# Ryan Sikhrangkur

# Data Wrangling Report

<br>

## Table of Contents
- [Introduction](#Introduction)
- [Gathering Data](#Gathering-Data)
- [Assessing Data](#Assessing-Data)
- [Cleaning Data](#Cleaning-Data)
- [Reassessment & Conclusion](#Reassessment-and-Conclusion)

<br>

## Introduction <a class="anchor" id="Introduction"></a>

This report will summarize the process in which I wrangled data from a tweet archive of the user *@dog_rates*, otherwise known as *WeRateDogs*. With over four-million followers, *WeRateDogs* rates users' dogs and includes humorous commentary talking about them.

I was able to wrangle this data using Python and several of its libraries, including Pandas, NumPy, and the Twitter API Tweepy.

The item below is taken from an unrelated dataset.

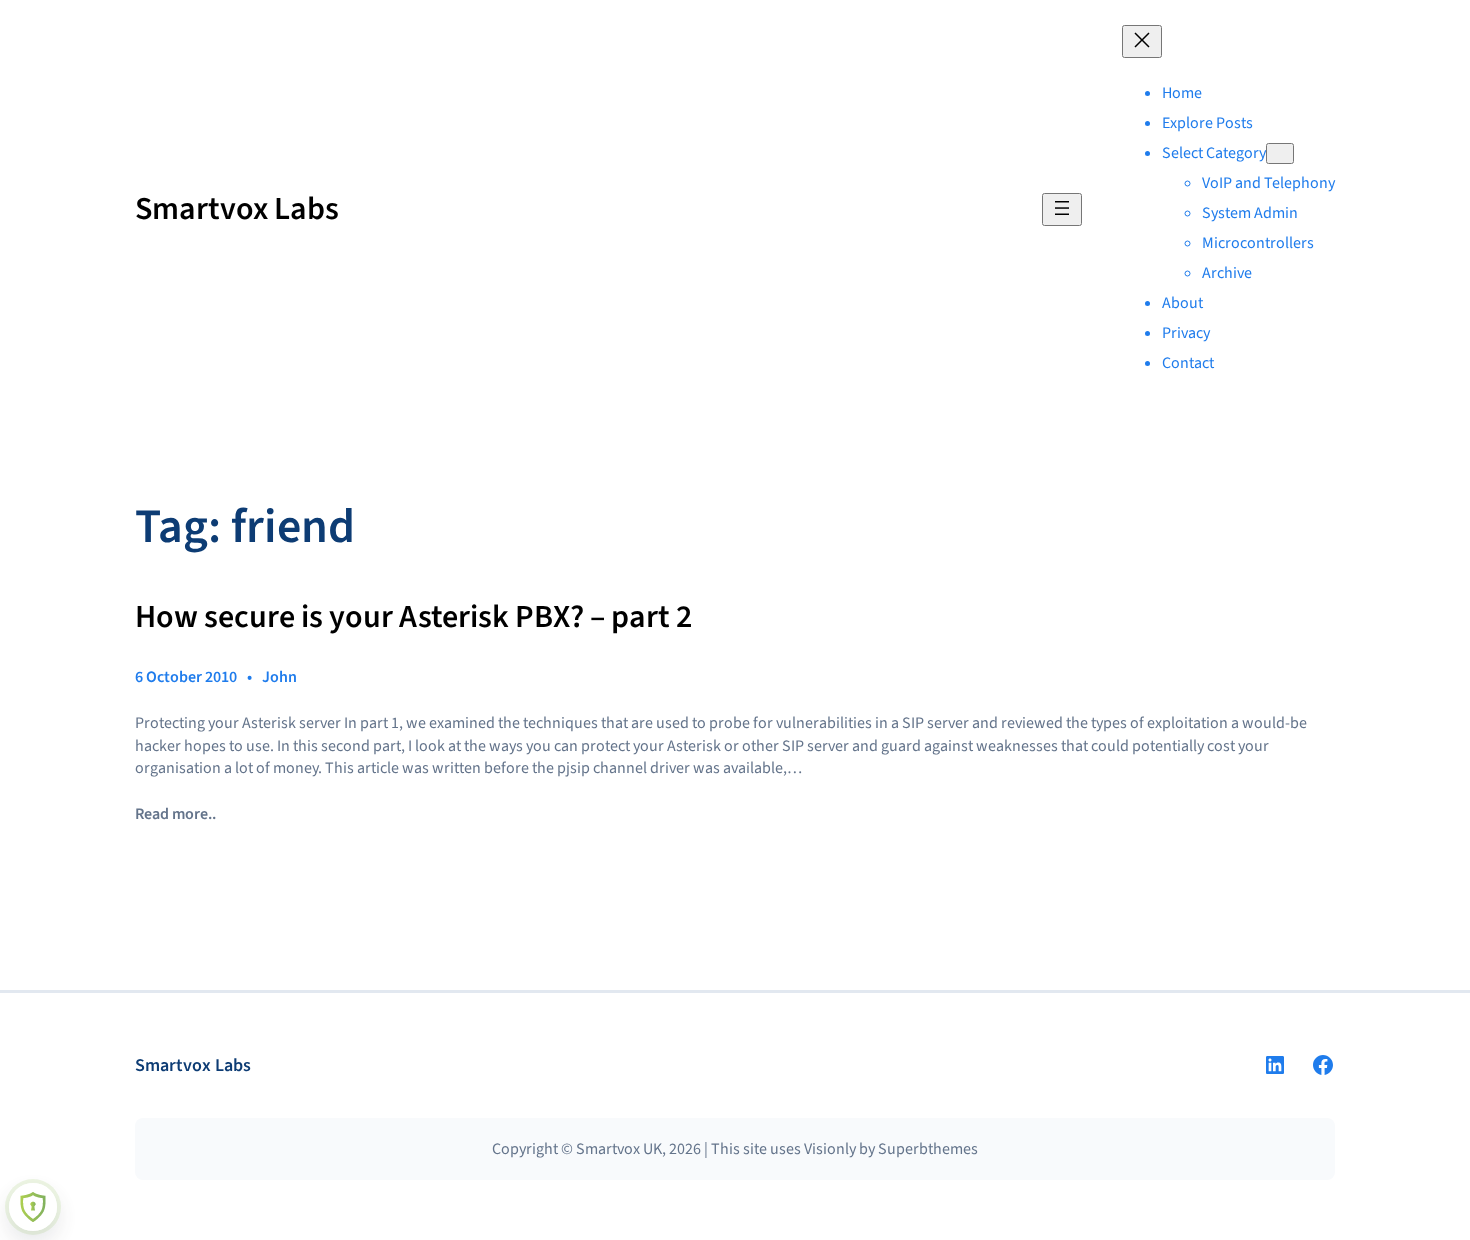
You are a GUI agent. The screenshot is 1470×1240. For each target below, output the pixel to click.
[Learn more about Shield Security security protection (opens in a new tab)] (33, 1207)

My wrangling report will be divided into the three major steps of wrangling: **gathering**, **assessing**, and **cleaning**. I will also include any reassessments performed, and difficulties faced in the wrangling process.

<br>

## Gathering Data <a class="anchor" id="Gathering-Data"></a>

I collected the data from three sources:
- A `.csv` file, named `twitter-archive-enhanced.csv`.
- A `.tsv` file created through web scraping.
- A `.json` file created through the service of a Twitter API.

The `twitter-archive-enhanced.csv` file I was able to read into a dataframe table using Pandas and named it `df_archive`.

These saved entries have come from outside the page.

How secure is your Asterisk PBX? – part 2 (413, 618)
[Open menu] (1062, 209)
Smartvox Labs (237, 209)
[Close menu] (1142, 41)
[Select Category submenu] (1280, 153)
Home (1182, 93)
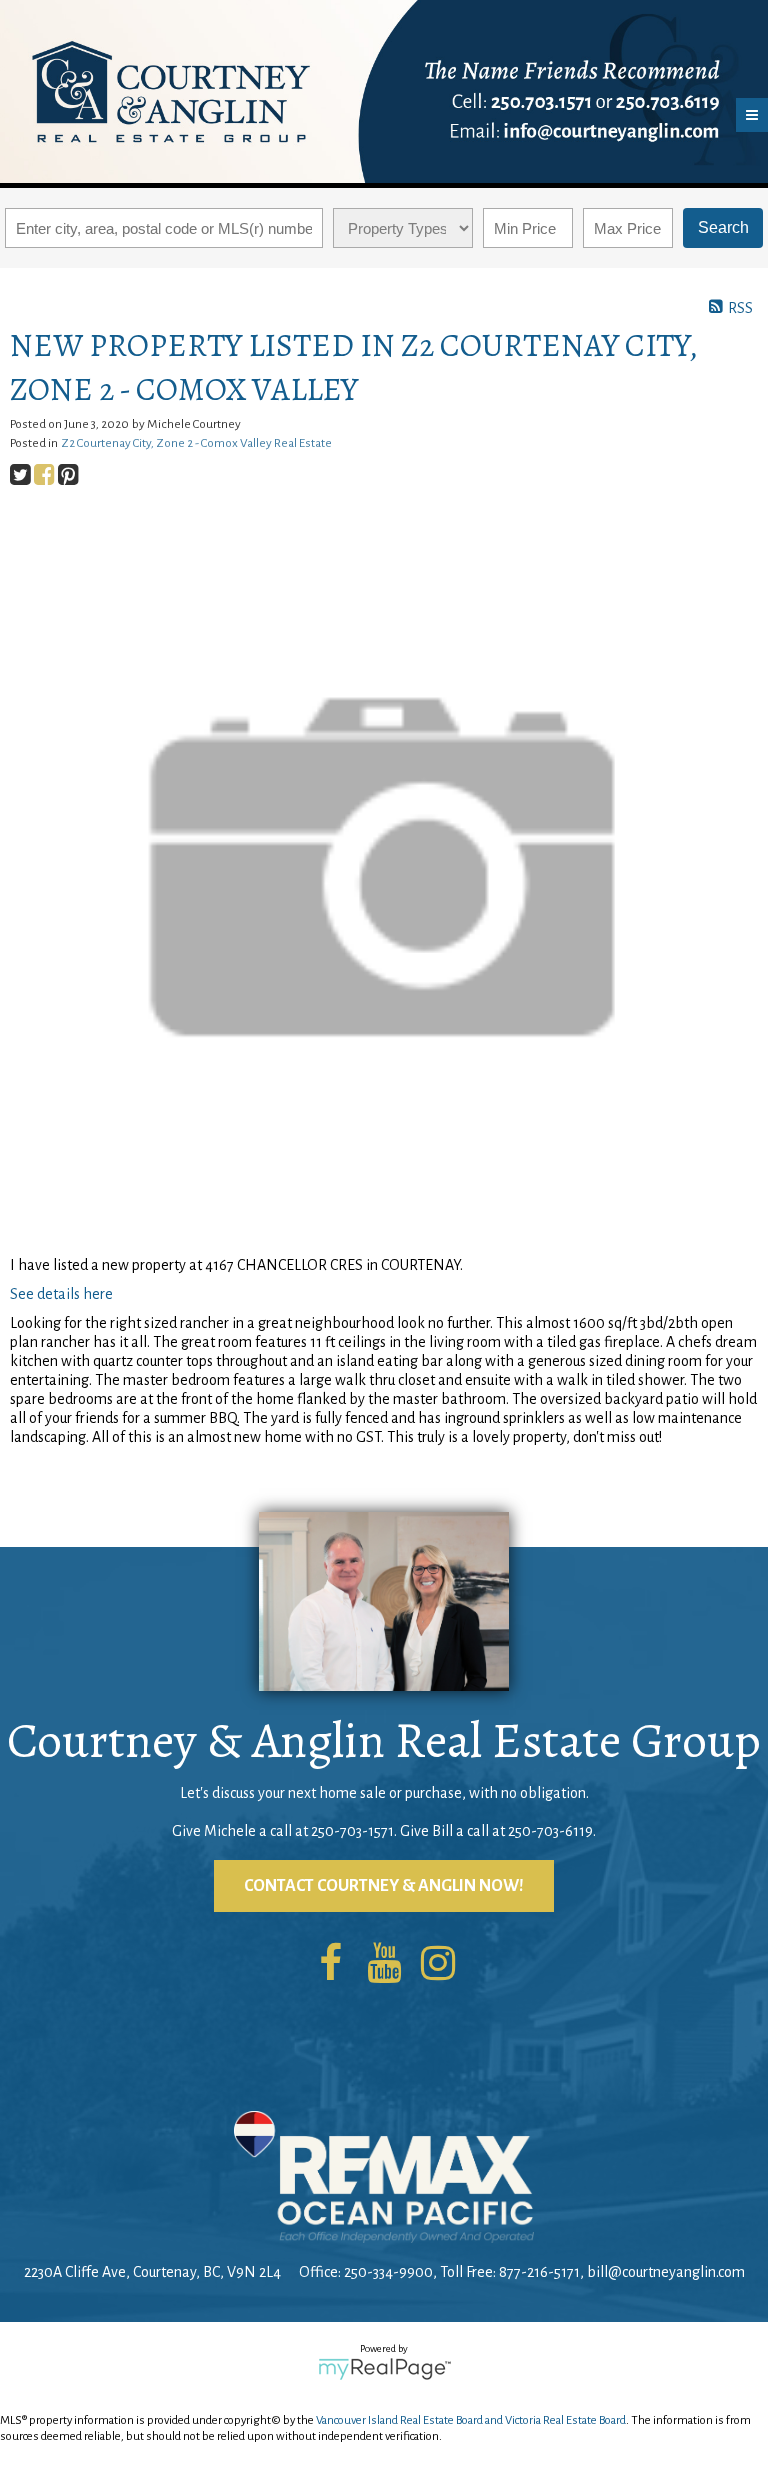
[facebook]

My second source of data was from a [webpage](https://d17h27t6h515a5.cloudfront.net/topher/2017/August/599fd2ad_image-predictions/image-predictions.tsv), which I was able to scrape using the requests library and save to an `image_predictions.tsv` file. From that file, I read the data into a dataframe table using Pandas and named it `df_predictions`.

The final source of information I gathered through Tweepy. Tweepy is a Twitter API which I applied to use for the purpose of this project, and using the list of tweet IDs present in `df_archive` saved the favorite and retweet counts to a `.json` file. I was then able to use the json library to read the file into a dictionary, and use Pandas to create a dataframe table named `df_likes_rts` from the dictionary.

<br>

## Assessing Data <a class="anchor" id="Assessing-Data"></a>

I assessed the data both visually and programmatically to uncover any issues there may be in the three tables I created from what I had gathered. For the scope of this project I followed two requirements:
1. The tweets must all be original, i.e. they must not be retweets.
2. There should be no tweets made beyond the date of August 1st, 2017.

I began my assessment with simple operations such as printing the tables for a broader view and calling the tables' info to see their structure (columns and their data types, null entry values).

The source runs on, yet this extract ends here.